(Saved data entries)

..............................

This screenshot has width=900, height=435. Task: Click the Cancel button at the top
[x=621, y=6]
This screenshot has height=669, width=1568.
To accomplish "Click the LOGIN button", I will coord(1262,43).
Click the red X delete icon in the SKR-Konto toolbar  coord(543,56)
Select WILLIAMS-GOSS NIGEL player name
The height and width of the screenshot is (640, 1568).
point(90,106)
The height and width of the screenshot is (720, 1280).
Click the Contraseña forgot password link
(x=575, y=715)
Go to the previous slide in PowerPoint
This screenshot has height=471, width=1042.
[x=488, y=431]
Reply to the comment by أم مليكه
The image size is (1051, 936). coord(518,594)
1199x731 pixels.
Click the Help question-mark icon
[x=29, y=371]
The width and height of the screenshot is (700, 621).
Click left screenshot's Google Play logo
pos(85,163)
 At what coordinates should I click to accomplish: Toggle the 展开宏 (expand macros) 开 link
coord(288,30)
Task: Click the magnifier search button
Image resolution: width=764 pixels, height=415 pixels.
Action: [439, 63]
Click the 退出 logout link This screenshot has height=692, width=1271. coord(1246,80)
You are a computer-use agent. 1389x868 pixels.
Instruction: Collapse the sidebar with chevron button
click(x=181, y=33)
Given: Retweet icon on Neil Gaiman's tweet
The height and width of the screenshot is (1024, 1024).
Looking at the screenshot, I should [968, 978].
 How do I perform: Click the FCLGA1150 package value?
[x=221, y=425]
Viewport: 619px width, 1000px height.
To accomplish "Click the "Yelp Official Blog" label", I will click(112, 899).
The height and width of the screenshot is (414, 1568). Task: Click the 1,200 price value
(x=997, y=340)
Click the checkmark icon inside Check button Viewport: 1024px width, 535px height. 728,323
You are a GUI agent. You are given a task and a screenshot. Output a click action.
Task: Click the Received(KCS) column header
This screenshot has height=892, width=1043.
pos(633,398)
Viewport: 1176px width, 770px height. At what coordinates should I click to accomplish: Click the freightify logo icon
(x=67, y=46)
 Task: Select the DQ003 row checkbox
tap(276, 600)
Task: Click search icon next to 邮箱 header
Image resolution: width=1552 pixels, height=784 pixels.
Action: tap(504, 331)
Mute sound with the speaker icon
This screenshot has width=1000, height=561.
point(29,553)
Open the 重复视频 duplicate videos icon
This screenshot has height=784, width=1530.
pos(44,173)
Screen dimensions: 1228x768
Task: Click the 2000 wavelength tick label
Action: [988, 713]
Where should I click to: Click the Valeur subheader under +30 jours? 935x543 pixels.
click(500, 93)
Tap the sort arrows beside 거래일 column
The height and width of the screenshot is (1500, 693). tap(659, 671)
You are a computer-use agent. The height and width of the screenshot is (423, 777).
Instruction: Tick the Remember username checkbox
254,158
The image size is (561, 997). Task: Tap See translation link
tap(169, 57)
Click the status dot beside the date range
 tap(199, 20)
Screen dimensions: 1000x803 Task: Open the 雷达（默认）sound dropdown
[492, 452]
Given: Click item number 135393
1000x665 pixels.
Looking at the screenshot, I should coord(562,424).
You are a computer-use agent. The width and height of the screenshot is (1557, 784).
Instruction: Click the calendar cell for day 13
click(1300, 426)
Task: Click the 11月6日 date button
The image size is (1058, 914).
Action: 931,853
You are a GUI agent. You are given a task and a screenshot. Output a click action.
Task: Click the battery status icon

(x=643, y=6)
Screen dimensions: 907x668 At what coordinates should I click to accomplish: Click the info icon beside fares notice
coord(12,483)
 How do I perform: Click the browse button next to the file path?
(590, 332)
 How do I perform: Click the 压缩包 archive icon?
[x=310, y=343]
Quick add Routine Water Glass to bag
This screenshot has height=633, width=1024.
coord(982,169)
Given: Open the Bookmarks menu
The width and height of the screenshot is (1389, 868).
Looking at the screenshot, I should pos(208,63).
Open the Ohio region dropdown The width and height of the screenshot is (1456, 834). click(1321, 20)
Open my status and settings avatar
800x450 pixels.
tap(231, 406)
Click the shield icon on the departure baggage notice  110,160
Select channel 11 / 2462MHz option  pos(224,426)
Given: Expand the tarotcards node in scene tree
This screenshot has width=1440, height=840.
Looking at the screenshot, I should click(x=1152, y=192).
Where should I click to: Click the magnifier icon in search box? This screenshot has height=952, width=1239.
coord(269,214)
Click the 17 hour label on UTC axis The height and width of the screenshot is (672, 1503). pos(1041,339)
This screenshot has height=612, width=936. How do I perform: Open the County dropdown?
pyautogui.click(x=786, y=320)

..............................

» TASK BRIEF:
Would you copy out each record precisely as it stands?

» RESULT OF THIS TASK:
This screenshot has width=900, height=435. Task: Click the Cancel button at the top
[x=621, y=6]
This screenshot has height=669, width=1568.
To accomplish "Click the LOGIN button", I will coord(1262,43).
Click the red X delete icon in the SKR-Konto toolbar  coord(543,56)
Select WILLIAMS-GOSS NIGEL player name
The height and width of the screenshot is (640, 1568).
point(90,106)
The height and width of the screenshot is (720, 1280).
Click the Contraseña forgot password link
(x=575, y=715)
Go to the previous slide in PowerPoint
This screenshot has height=471, width=1042.
[x=488, y=431]
Reply to the comment by أم مليكه
The image size is (1051, 936). coord(518,594)
1199x731 pixels.
Click the Help question-mark icon
[x=29, y=371]
The width and height of the screenshot is (700, 621).
Click left screenshot's Google Play logo
pos(85,163)
 At what coordinates should I click to accomplish: Toggle the 展开宏 (expand macros) 开 link
coord(288,30)
Task: Click the magnifier search button
Image resolution: width=764 pixels, height=415 pixels.
Action: [439, 63]
Click the 退出 logout link This screenshot has height=692, width=1271. coord(1246,80)
You are a computer-use agent. 1389x868 pixels.
Instruction: Collapse the sidebar with chevron button
click(x=181, y=33)
Given: Retweet icon on Neil Gaiman's tweet
The height and width of the screenshot is (1024, 1024).
Looking at the screenshot, I should [968, 978].
 How do I perform: Click the FCLGA1150 package value?
[x=221, y=425]
Viewport: 619px width, 1000px height.
To accomplish "Click the "Yelp Official Blog" label", I will click(112, 899).
The height and width of the screenshot is (414, 1568). Task: Click the 1,200 price value
(x=997, y=340)
Click the checkmark icon inside Check button Viewport: 1024px width, 535px height. 728,323
You are a GUI agent. You are given a task and a screenshot. Output a click action.
Task: Click the Received(KCS) column header
This screenshot has height=892, width=1043.
pos(633,398)
Viewport: 1176px width, 770px height. At what coordinates should I click to accomplish: Click the freightify logo icon
(x=67, y=46)
 Task: Select the DQ003 row checkbox
tap(276, 600)
Task: Click search icon next to 邮箱 header
Image resolution: width=1552 pixels, height=784 pixels.
Action: tap(504, 331)
Mute sound with the speaker icon
This screenshot has width=1000, height=561.
point(29,553)
Open the 重复视频 duplicate videos icon
This screenshot has height=784, width=1530.
pos(44,173)
Screen dimensions: 1228x768
Task: Click the 2000 wavelength tick label
Action: [988, 713]
Where should I click to: Click the Valeur subheader under +30 jours? 935x543 pixels.
click(500, 93)
Tap the sort arrows beside 거래일 column
The height and width of the screenshot is (1500, 693). tap(659, 671)
You are a computer-use agent. The height and width of the screenshot is (423, 777).
Instruction: Tick the Remember username checkbox
254,158
The image size is (561, 997). Task: Tap See translation link
tap(169, 57)
Click the status dot beside the date range
 tap(199, 20)
Screen dimensions: 1000x803 Task: Open the 雷达（默认）sound dropdown
[492, 452]
Given: Click item number 135393
1000x665 pixels.
Looking at the screenshot, I should coord(562,424).
You are a computer-use agent. The width and height of the screenshot is (1557, 784).
Instruction: Click the calendar cell for day 13
click(1300, 426)
Task: Click the 11月6日 date button
The image size is (1058, 914).
Action: 931,853
You are a GUI agent. You are given a task and a screenshot. Output a click action.
Task: Click the battery status icon

(x=643, y=6)
Screen dimensions: 907x668 At what coordinates should I click to accomplish: Click the info icon beside fares notice
coord(12,483)
 How do I perform: Click the browse button next to the file path?
(590, 332)
 How do I perform: Click the 压缩包 archive icon?
[x=310, y=343]
Quick add Routine Water Glass to bag
This screenshot has height=633, width=1024.
coord(982,169)
Given: Open the Bookmarks menu
The width and height of the screenshot is (1389, 868).
Looking at the screenshot, I should pos(208,63).
Open the Ohio region dropdown The width and height of the screenshot is (1456, 834). click(1321, 20)
Open my status and settings avatar
800x450 pixels.
tap(231, 406)
Click the shield icon on the departure baggage notice  110,160
Select channel 11 / 2462MHz option  pos(224,426)
Given: Expand the tarotcards node in scene tree
This screenshot has width=1440, height=840.
Looking at the screenshot, I should click(x=1152, y=192).
Where should I click to: Click the magnifier icon in search box? This screenshot has height=952, width=1239.
coord(269,214)
Click the 17 hour label on UTC axis The height and width of the screenshot is (672, 1503). pos(1041,339)
This screenshot has height=612, width=936. How do I perform: Open the County dropdown?
pyautogui.click(x=786, y=320)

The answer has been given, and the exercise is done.